God these headlines are going to be hilarious in ten years.

Yes, AI code is primitive today. The first implementations sometimes get basic stuff wrong and often get complicated stuff wrong.

But the state of the art is evolving daily. It’s somewhere between ignorance and gatekeeping to act like the issues we see today (which are already much fewer than we say a year ago) are so endemic to the concept of generated code that the whole thing is a terrible idea.

Most code will be written by AI. You can choose to adapt and leverage that, or you can choose to be that guy who insists that your field is the one true place that we should resist automation (for the good of the world, of course, not any self-interest, that’s just a coincidence).

3 comments

>God these headlines are going to be hilarious in ten years.
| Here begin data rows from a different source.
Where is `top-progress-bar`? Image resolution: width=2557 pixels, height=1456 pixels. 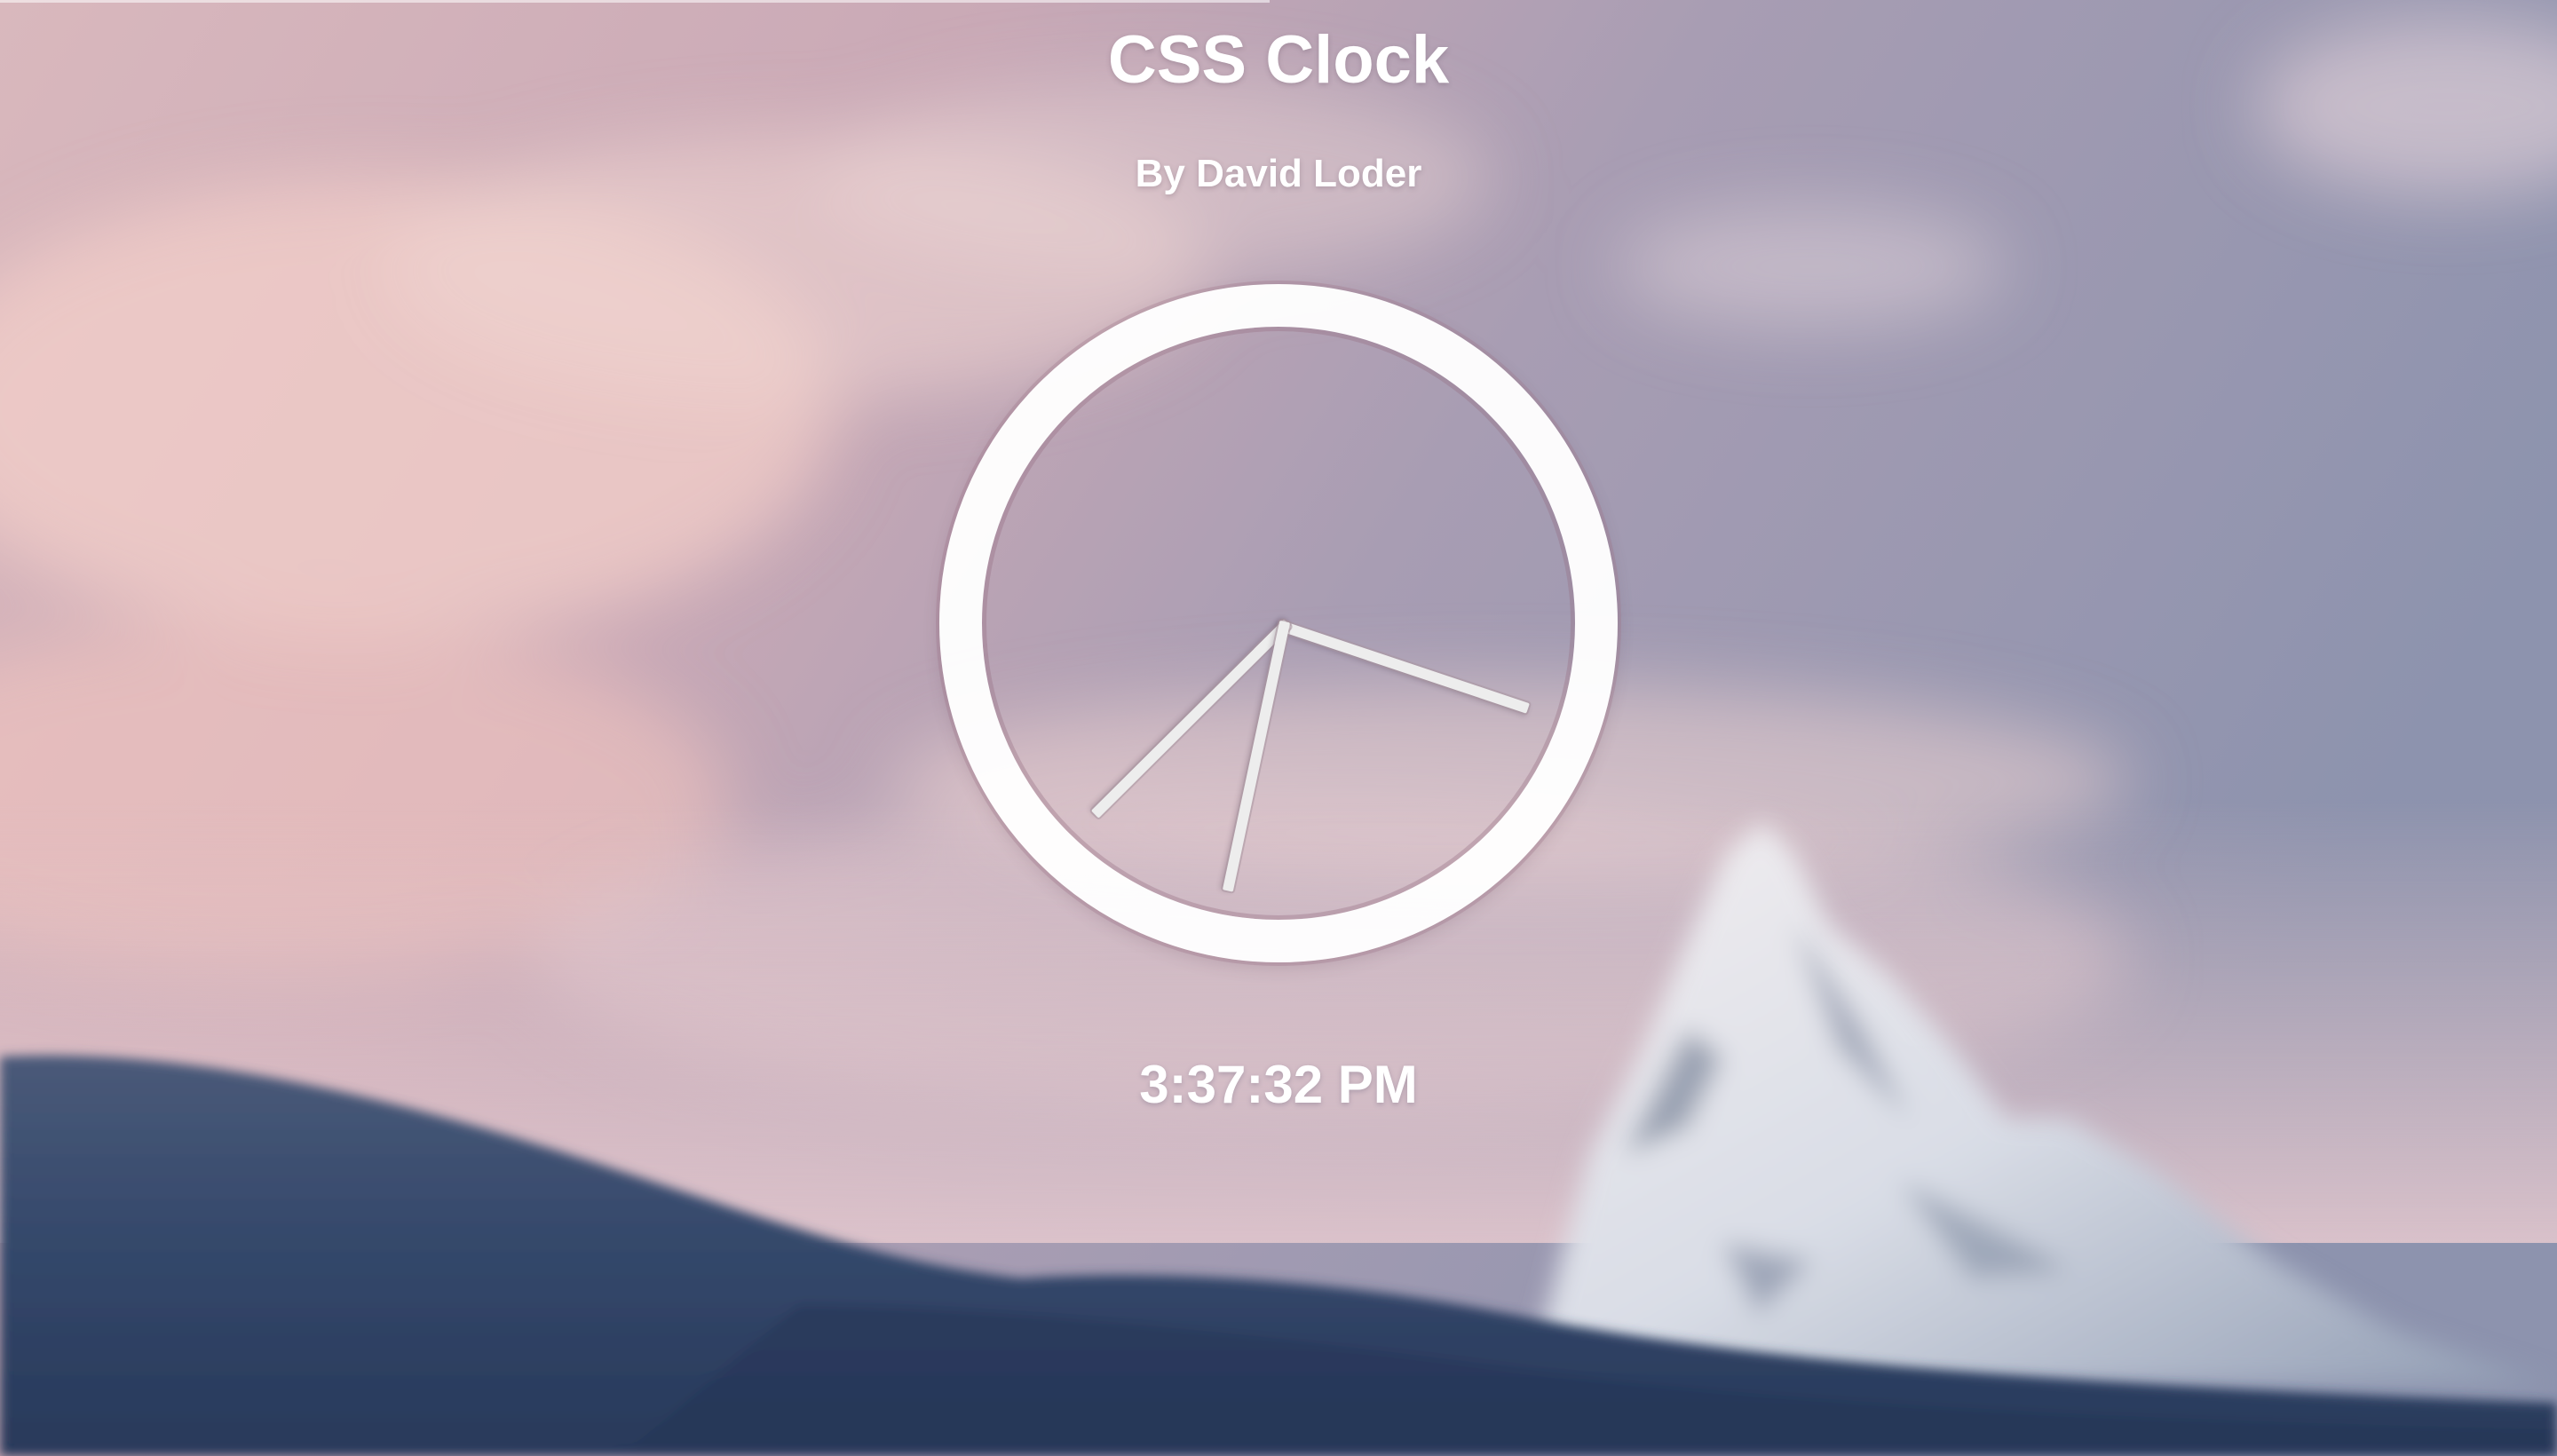 top-progress-bar is located at coordinates (635, 2). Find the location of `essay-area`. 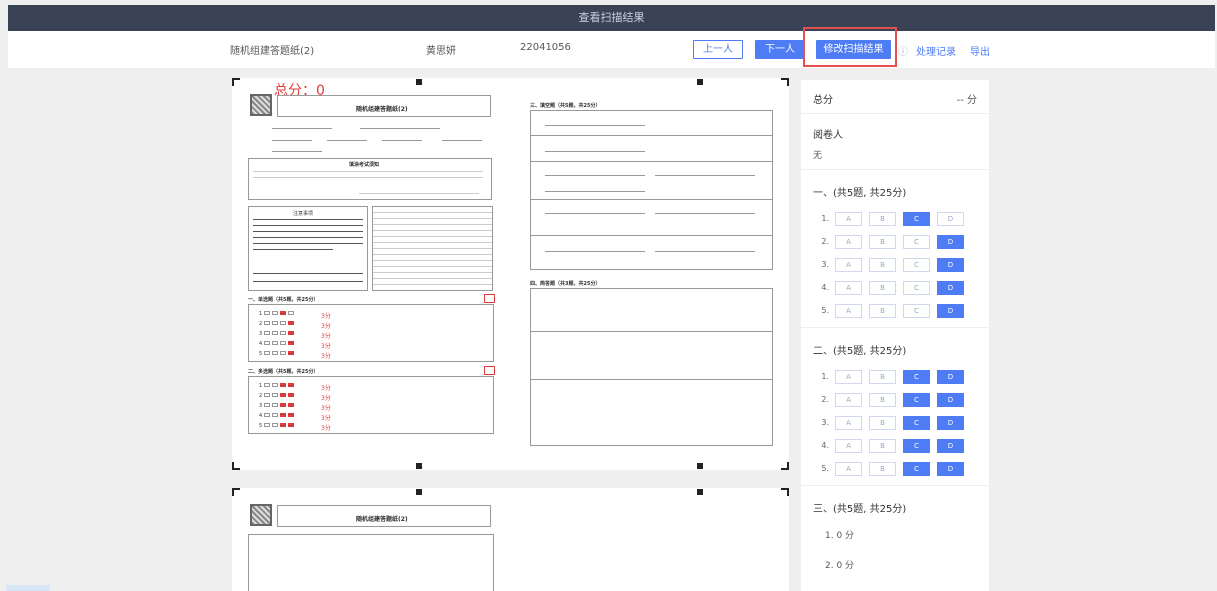

essay-area is located at coordinates (652, 367).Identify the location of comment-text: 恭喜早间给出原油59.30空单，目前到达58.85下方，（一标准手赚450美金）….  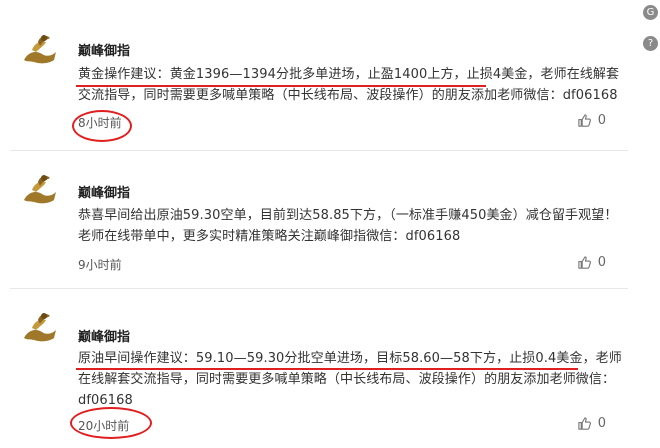
(348, 226).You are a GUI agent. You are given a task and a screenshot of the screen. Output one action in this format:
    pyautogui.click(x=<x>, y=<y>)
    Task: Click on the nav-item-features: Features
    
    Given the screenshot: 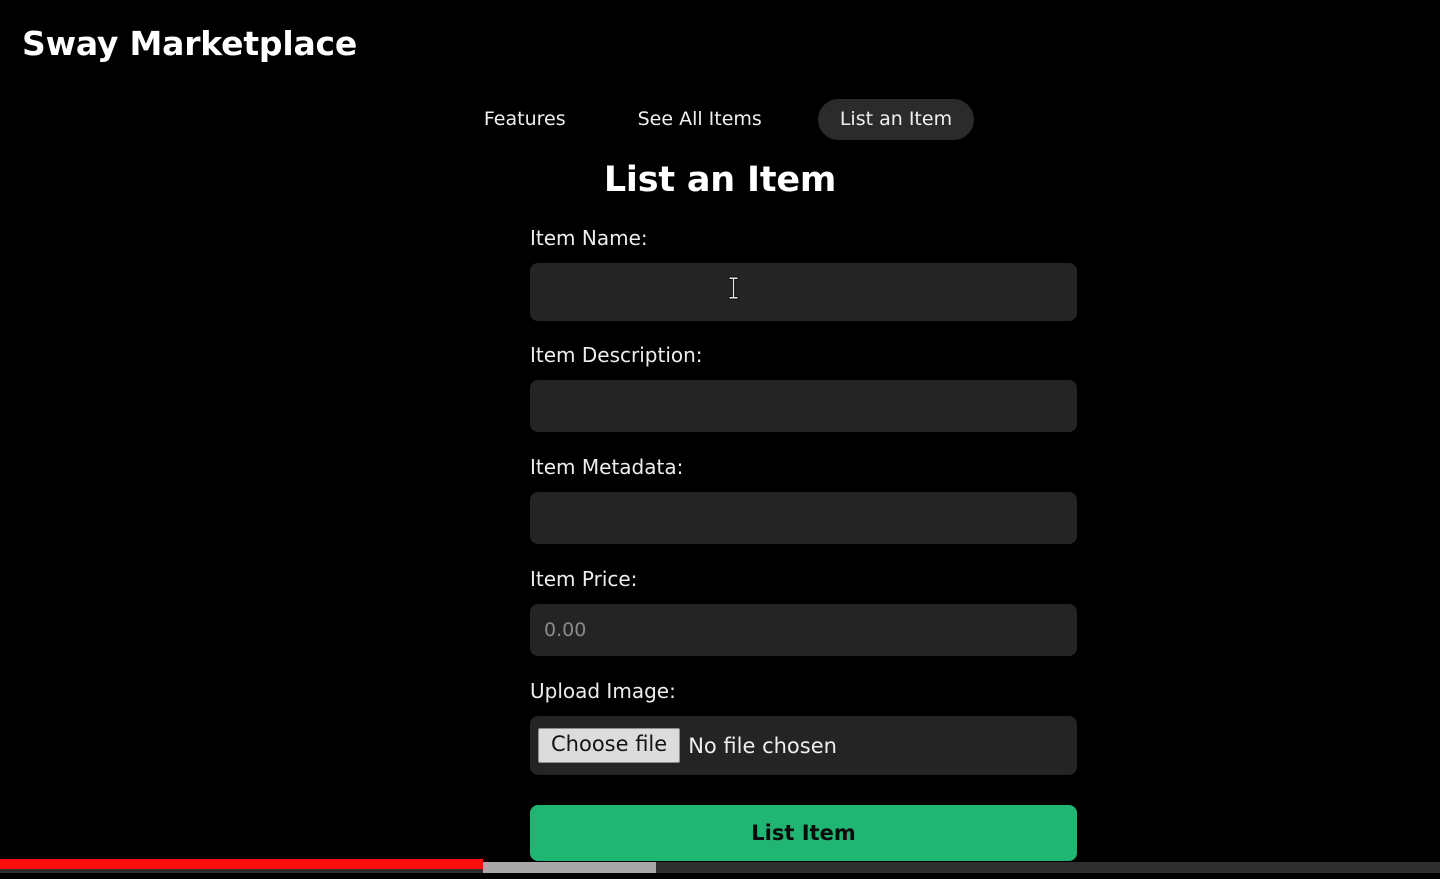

We'll see. I think you're pulling an "apples to oranges" here, comparing the AI situation to the advent of automobiles and computers/word processing.

The big difference is the typical application of the technology. By comparison, AI is absolutely RIFE with fraud & lazy get-rich-quick schemes - on an absolutely unprecedented scale & scope. Just like cryptocurrency: art generation/NFTs, SEO arms race, generated blogs, generated articles, etc. If you look at ChatGPT prompt repositories, these type of prompts are virtually always filling the top several pages when sorting by ratings/views.

I'm more than a little concerned with where things are headed as the internet gets more and more crapped up by AI generated hot-air, riddled with factual inaccuracies. Another concern is, as more companies adopt & rely these tools for regular use, they often downsize their workforces in the process and lose valuable subject matter experts (knowledge) along the way.

There's also the fact that this is going to compound in later training models. I'm not sure where exactly the demarcation point will ultimately lie, but I think we're going to end up thinking of the Internet as two main epochs: "pre-AI" and "post-AI".

IMO: All AI-generated or AI-assisted content should be clearly tagged as such.

I understand the concerns, but I think you’re assuming that we are frozen in time. I think this is a brief moment where text is either AI generated or not.

In a year or two, leveling content as AI assisted would be like labeling something “electricity assisted” today; you’d just label everything (California prop 65 style).

Everything will have some level of AI involved. I mean even today we have spell checkers and grammar checkers and automatic summarizations that tons of people use. The gradient from that to text expansion and whole document creation is going to be blurry and gradual.

With you on pre-AI and post-AI epochs. It will be sort of like the way the internet itself caused pre-security and post-security epochs, and we’re still dealing with that.

But I think it’s great. Yes, we have to grow up. Yes, our tools have to get better. But just like the internet’s benefits far outweigh the security pain, I feel pretty good about AI cost/benefit ratios.

Perhaps in ten years, till then I'd like software to be clearly labeled with "contains AI generated code" when that is the case.
Sure, just as soon as we get those “contains code from new college hires” label I’ve been asking for.

Relying on perfect coding skills is a losing game. Way better to have healthy code review and testing processes that assume your developers are fallible.

I was writing in jest but yours is a fine label too.
The idea of AI assistants is good. The hype around current AI assistants is bad. You may comfortably assume everyone critical of LLMs' current performance believes this. Begone, straw men.